[Instructions to follow]: Gather every line of the entries that includes the word "Share".

Screenshot grounding data
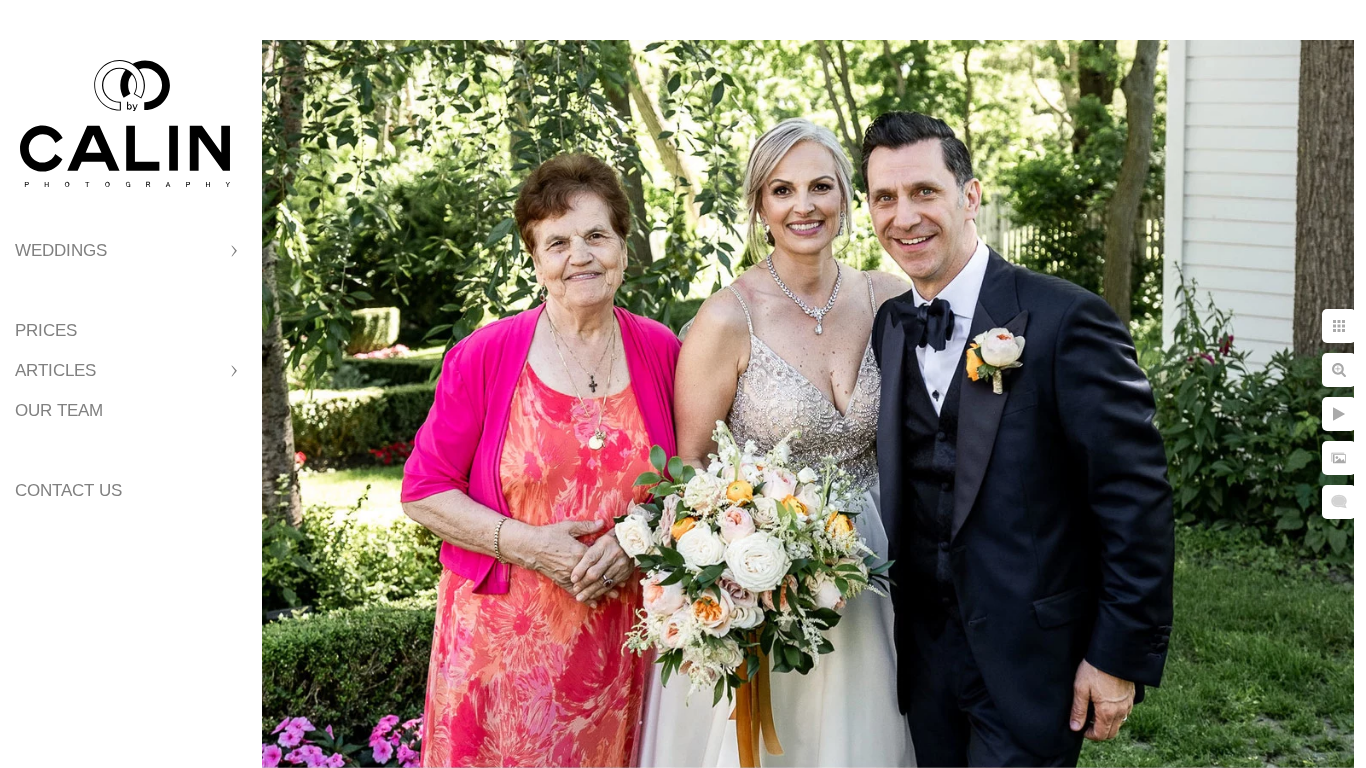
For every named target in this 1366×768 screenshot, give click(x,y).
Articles (55, 370)
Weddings (61, 250)
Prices (46, 330)
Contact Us (68, 490)
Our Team (59, 410)
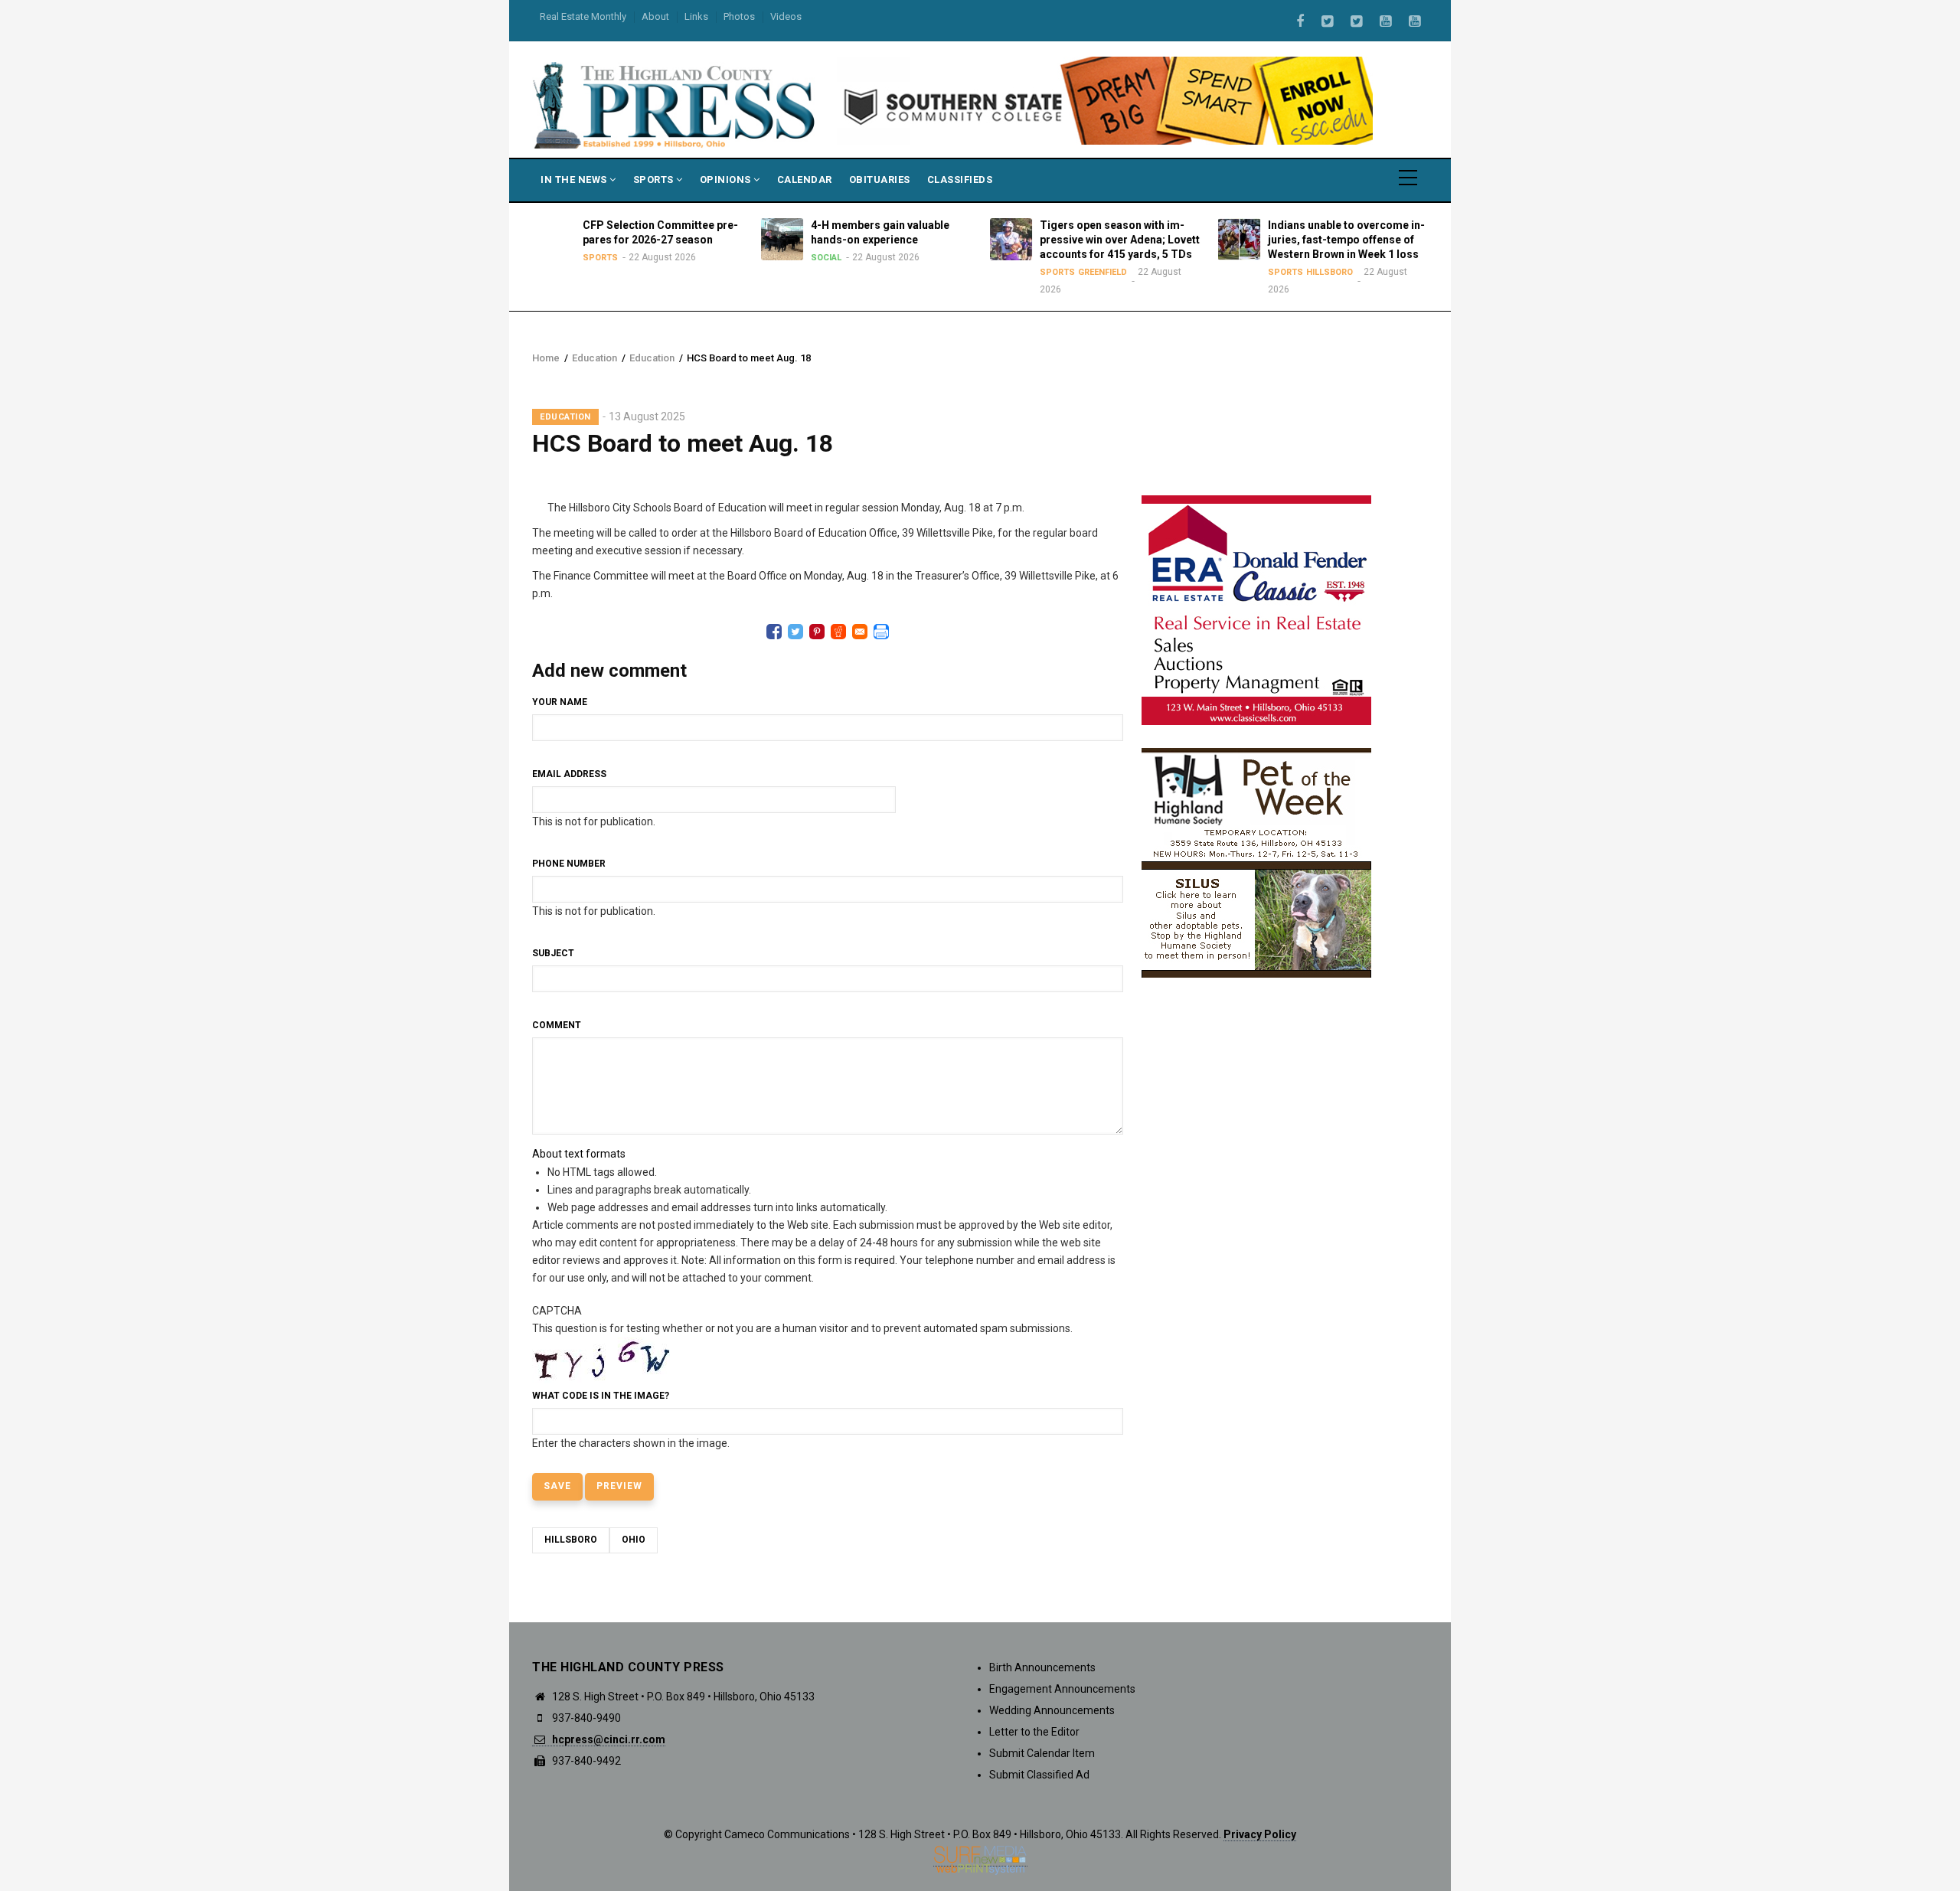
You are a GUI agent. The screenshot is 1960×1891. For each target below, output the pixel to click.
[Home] (675, 104)
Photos (739, 16)
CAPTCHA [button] (557, 1311)
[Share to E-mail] (859, 631)
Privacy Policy (1259, 1834)
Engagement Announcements (1062, 1689)
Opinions (727, 179)
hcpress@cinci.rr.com (607, 1739)
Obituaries (879, 179)
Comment (556, 1025)
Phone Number (569, 863)
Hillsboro (1329, 272)
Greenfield (1102, 272)
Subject (553, 953)
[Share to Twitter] (795, 631)
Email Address (569, 774)
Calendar (804, 179)
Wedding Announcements (1052, 1710)
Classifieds (960, 179)
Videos (786, 16)
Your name (559, 702)
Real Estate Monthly (583, 16)
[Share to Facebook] (774, 631)
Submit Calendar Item (1042, 1753)
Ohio (633, 1539)
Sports (655, 179)
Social (826, 258)
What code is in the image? (600, 1395)
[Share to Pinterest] (817, 631)
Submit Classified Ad (1039, 1775)
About (655, 16)
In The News (575, 179)
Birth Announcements (1042, 1667)
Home (546, 358)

[Expected answer]:
[Share to E-mail] (859, 631)
[Share to Twitter] (795, 631)
[Share to Facebook] (774, 631)
[Share to Pinterest] (817, 631)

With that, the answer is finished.